The Ponemon Institute surveyed more than 1,000 CISOs and other security and risk professionals across the US and UK to understand the challenges companies face in protecting sensitive and confidential information shared with third-party vendors and partners. According to the findings, 59 percent of companies said they have experienced a data breach caused by one of their vendors or third parties. In the U.S., that percentage is even higher at 61 percent — up 5 percent over last year’s study and a 12 percent increase since 2016.
Javvad Malik, Security Advocate at AlienVault:
The use of third parties has risen over the past few years. Not only has it become easier and cost-effective to outsource certain business functions and apps to third parties, newer companies that are ‘born in the cloud’ often have minimal assets or functions in-house, with the majority of functions and infrastructure outsourced to third parties. With this larger reliance, it is a given that the number of breaches at third parties will increase.
Companies should be proactive in researching companies to who they wish to conduct business with.

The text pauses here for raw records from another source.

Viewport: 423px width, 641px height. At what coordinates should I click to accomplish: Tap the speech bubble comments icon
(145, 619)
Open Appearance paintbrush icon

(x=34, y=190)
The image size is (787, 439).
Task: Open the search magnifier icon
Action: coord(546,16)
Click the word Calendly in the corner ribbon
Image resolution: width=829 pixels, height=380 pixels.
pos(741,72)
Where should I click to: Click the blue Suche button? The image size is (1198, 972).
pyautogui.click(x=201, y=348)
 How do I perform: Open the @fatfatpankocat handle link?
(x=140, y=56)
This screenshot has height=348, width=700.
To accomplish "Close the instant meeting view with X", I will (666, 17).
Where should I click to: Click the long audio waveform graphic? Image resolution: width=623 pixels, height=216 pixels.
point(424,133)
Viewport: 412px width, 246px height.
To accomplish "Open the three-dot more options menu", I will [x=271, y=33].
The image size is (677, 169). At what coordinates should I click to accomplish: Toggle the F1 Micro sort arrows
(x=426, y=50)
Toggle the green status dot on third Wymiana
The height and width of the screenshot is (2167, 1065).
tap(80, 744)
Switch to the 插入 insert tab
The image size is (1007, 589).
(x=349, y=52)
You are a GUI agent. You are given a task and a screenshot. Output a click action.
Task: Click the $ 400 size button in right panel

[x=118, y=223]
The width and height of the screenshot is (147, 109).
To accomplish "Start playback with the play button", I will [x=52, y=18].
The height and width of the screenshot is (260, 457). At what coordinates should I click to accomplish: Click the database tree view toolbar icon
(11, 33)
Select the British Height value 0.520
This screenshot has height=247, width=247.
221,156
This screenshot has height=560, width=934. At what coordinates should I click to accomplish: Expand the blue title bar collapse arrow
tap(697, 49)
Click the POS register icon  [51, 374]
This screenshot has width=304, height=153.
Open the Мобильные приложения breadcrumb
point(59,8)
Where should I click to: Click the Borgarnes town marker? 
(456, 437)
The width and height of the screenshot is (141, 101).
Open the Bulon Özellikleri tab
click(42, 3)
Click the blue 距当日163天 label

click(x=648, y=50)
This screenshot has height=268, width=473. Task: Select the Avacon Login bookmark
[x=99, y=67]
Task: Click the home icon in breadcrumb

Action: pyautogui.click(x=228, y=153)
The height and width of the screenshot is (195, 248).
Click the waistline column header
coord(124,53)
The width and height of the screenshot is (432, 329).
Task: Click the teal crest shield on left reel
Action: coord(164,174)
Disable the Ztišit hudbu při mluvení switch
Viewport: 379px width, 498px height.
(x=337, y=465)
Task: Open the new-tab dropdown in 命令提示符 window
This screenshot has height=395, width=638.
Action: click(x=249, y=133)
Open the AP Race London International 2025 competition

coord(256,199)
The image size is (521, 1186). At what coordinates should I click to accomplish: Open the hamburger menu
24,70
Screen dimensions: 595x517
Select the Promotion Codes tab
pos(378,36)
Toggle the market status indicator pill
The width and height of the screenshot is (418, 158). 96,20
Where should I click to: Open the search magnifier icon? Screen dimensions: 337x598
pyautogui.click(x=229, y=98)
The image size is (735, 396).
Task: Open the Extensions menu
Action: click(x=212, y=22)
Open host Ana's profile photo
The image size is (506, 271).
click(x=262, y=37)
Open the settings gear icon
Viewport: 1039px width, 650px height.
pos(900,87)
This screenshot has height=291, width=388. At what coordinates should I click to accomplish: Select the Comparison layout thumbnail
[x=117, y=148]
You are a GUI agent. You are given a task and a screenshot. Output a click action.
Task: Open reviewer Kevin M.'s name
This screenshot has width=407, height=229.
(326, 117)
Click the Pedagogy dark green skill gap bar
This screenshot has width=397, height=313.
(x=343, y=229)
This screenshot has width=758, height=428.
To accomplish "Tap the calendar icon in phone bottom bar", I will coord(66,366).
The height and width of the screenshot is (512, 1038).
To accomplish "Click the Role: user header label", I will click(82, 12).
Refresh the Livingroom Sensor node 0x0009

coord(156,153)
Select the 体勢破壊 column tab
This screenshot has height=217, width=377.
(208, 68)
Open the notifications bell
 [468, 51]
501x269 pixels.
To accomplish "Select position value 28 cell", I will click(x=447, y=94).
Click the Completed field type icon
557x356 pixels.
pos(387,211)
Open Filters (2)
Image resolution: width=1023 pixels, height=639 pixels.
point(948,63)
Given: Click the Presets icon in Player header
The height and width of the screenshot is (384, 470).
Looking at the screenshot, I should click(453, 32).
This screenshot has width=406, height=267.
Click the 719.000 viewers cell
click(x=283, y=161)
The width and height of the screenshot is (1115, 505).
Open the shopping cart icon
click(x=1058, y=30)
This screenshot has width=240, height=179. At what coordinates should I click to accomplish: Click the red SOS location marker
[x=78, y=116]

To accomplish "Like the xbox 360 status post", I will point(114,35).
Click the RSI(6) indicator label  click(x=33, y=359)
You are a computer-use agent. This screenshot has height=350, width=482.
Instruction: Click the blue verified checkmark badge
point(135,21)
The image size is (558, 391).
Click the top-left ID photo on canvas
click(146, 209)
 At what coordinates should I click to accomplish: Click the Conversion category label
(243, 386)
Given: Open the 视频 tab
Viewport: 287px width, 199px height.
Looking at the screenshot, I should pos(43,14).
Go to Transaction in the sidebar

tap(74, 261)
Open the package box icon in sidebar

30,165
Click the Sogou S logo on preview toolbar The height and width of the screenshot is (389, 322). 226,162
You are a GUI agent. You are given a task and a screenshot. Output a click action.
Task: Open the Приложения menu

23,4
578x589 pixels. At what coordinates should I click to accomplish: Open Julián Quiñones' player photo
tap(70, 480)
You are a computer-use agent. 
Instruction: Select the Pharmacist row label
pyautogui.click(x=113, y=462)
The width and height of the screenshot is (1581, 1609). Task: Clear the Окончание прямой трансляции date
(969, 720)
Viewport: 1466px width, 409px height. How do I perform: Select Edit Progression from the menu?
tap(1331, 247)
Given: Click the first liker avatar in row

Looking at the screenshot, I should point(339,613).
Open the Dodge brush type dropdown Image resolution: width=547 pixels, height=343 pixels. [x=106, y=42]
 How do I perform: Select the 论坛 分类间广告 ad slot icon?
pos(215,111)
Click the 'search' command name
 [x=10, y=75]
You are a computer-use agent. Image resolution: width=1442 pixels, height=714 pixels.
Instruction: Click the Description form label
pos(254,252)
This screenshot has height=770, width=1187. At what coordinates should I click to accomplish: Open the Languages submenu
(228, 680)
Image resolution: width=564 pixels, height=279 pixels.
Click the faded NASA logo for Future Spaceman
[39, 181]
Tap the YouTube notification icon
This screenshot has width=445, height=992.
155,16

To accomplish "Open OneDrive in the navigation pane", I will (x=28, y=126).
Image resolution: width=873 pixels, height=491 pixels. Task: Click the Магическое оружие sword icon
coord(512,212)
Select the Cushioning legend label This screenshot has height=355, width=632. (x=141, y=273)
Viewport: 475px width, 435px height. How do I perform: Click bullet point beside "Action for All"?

They should gain assurance that the third party understands security risks and has the right controls in place to protect information, as well as being able to detect and having a response plan in place.
Companies should also plan for worst case scenarios and have contingency plans where they can switch to an alternative provider, or bring processing in-house – as well as requiring the third party to take out cybersecurity insurance that could compensate for loss of business.